Virginia-Israel defense contractor event held in Tysons

 

FCEDA’s Asher Kotz explains why Fairfax County is the ideal place to be located.

PHOTO BY HOWARD LANSAT

Nearly 70 government officials and business leaders gathered for an informational and networking conference March 28 at FCEDA headquarters in Tysons, where the Virginia Manufacturers Association and Manufacturers Association of Israel signed a memorandum of understanding to strengthen business ties.

Given its longtime association with the Israel business community, it was only natural that the Fairfax County Economic Development Authority — which has maintained offices in Tel Aviv since 2004 — served as the meeting spot for the MOU ceremony and the Virginia Israel Defense Contractors Teaming Event, presented by the Virginia Israel Advisory Board.

Featured speakers included Brian Ball, secretary of commerce and trade for the Commonwealth of Virginia, Tom Scott from the Virginia Economic Development Partnership and Paul Friedberg from the Israel Ministry of Defense.

But the real stars were the companies from Virginia and Israel who met during one-on-one networking sessions to discuss the mutual benefits of collaboration.

Take for example the team from Aharon Yosef and Sons Electronic Packaging Industries, known for their metal fabrication products for more than 60 years. A third-generation operation with two locations in Israel, Shlomi Aharon said that the company was founded by his grandfather, a Holocaust survivor, who gained metal fabrication experience by in the Auschwitz workshop by making metal lunch boxes for Nazi soldiers.

Today, the company not only handles metal fabrication but assembles complex systems for commercial industry and missile launchers for Israeli customers. It works with international companies including Raytheon, Siemens and Bombardier.

“We wanted to see the opportunities here because of the MOU (and) how we can maybe produce here in the U.S.,” said Liran Aharon, Shlomi’s cousin. “We know the jobs we need to do. We’ve involved our customers in the R&D and now, there is demand to produce products in the U.S. … We (could) invest, maybe find the right partner. So, we come here (to the D.C. area) for the first time to see how we can do it.”

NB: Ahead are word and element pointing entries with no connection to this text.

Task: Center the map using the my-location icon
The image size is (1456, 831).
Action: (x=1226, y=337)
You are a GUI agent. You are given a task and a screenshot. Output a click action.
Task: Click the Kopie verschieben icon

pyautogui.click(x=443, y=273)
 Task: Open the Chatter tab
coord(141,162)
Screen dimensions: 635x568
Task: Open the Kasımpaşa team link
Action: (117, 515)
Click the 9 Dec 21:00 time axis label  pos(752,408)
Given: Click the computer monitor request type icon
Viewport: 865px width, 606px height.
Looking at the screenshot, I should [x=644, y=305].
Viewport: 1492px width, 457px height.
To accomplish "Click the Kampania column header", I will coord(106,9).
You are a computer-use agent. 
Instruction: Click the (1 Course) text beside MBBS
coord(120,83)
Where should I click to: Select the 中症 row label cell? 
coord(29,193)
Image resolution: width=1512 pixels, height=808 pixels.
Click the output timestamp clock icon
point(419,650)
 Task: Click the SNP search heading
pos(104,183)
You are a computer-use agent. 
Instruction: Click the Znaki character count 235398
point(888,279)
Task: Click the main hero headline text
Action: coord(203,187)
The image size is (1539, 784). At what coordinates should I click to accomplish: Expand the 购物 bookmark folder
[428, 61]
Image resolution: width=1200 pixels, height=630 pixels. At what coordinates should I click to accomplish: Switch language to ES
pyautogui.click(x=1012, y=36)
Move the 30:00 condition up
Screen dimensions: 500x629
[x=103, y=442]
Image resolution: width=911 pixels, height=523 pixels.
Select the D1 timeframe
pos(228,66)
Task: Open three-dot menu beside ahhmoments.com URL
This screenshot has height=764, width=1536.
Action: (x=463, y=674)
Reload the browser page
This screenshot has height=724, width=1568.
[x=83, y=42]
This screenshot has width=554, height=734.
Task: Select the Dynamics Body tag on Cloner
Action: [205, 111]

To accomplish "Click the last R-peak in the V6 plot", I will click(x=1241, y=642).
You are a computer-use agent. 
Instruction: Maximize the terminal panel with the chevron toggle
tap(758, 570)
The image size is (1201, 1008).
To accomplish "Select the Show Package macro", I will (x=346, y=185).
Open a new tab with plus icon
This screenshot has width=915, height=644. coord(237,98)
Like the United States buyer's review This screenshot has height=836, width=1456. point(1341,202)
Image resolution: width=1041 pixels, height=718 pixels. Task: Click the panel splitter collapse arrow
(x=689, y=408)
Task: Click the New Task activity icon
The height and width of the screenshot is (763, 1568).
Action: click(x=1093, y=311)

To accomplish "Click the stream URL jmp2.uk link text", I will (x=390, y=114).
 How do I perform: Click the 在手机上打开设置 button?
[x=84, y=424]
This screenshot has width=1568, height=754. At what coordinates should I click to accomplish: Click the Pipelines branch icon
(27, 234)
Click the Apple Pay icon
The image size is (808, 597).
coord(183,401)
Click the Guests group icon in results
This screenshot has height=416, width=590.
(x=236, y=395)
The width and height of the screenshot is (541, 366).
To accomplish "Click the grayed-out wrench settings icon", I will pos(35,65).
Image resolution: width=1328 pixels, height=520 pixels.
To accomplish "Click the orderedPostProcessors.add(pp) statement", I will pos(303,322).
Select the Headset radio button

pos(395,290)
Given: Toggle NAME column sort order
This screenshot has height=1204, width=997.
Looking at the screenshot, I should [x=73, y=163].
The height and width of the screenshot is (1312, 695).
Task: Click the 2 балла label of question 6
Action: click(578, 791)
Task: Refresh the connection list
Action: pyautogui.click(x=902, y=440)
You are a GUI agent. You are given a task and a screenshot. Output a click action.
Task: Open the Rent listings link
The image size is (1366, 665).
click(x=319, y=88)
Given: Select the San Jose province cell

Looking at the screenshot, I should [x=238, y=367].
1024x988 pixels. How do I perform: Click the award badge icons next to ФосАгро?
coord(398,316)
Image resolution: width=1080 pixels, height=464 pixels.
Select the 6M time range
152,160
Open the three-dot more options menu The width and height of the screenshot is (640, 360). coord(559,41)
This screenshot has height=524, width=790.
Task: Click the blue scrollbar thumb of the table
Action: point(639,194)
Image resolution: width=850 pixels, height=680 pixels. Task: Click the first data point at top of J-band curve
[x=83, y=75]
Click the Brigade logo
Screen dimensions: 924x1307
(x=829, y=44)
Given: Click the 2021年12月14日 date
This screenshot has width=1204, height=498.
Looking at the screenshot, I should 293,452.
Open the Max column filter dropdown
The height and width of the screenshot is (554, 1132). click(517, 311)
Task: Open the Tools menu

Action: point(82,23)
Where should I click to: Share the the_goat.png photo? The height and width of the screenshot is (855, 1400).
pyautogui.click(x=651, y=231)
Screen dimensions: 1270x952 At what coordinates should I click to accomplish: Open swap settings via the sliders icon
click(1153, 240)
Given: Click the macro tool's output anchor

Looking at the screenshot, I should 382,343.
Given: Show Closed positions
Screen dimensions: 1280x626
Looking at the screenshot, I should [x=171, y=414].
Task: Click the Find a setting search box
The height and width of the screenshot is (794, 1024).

On the flip side, Richard Owen, director of business development for ADI Technologies in Chantilly, attended with sights set on making a match.

“Our company has been working with Israel for 30 years,” Owen said. “ADI helps companies to navigate the marketplace. Specifically, 90 percent of our businesses are in the DoD…We have a long history of bringing those companies to the U.S. market and guiding them. We help them from the beginning to execute a plan, which is very important for them to succeed.”

Owen says ADI chooses to be located in and to showcase Fairfax County for a reason.

“I can’t imagine really having another location that would be as strategically located or as effective for all the things our government-related clients want,” he said. “It’s about proximity and understanding the government. The area offers so much to people in these kinds of industries. In a matter of minutes, you can be on Capitol Hill for a briefing, be at the Pentagon, be at Quantico, go up to Annapolis or leave out of Dulles or Reagan airports.”

Israel is about one-fifth the size of Virginia with a slightly larger population (about 9 million to Virginia’s 8.4 million). Given the challenges it faces in the Middle East, Israel spends $21.6 billion annually on defense, the 14th highest expenditure of any nation.

Consequently, many of its industries mesh with the innovative technologies being applied in Fairfax County and in Virginia, notably in the fields of aerospace, defense, electronics and cybersecurity.

“The Virginia Israel Advisory Board leverages the strong synergies between Virginia and Israeli businesses, particularly in manufacturing, maritime and military-related industries, with the goals of increasing direct foreign investment in Virginia, bilateral trade and developing lasting partnerships,” said Dov Hoch, the advisory board’s executive director.

It was Hoch who seized on an invitation from Gov. Ralph Northam to work on enhancing commercial ties between Virginia and Israel. He worked in concert with the FCEDA’s Asher Kotz, business development manager for Israel and cybersecurity, to organize the event.

“Our goal is to attract international companies,” said Kotz, noting that the FCEDA also maintains offices in Bangalore/Mumbai, Berlin, London, Los Angeles and Seoul. In addition to Fairfax County’s access to U.S. markets and the federal government, its highly-skilled worked and exceptional quality of life, Kotz pointed out that it is also home to a “vibrant Israeli and Jewish community,” not to mention more than 30 Israel-based companies.

Representing the Commonwealth, Ball cited Virginia’s pro-business environment and a new focus on workforce training and development.

Among business leaders from companies that included Northrop Grumman, Huntington Ingalls, Baker Tilly and the Williams Mullen law firm, was Duane Baker, business development analyst for Lockheed Martin.

Baker explained that Virginia is a land of opportunity for international manufacturers who want to become part of the supply chain for government agencies and large companies like Lockheed Martin. “We have a huge need for suppliers of everything — from paperclips to pieces of airplanes,” he said.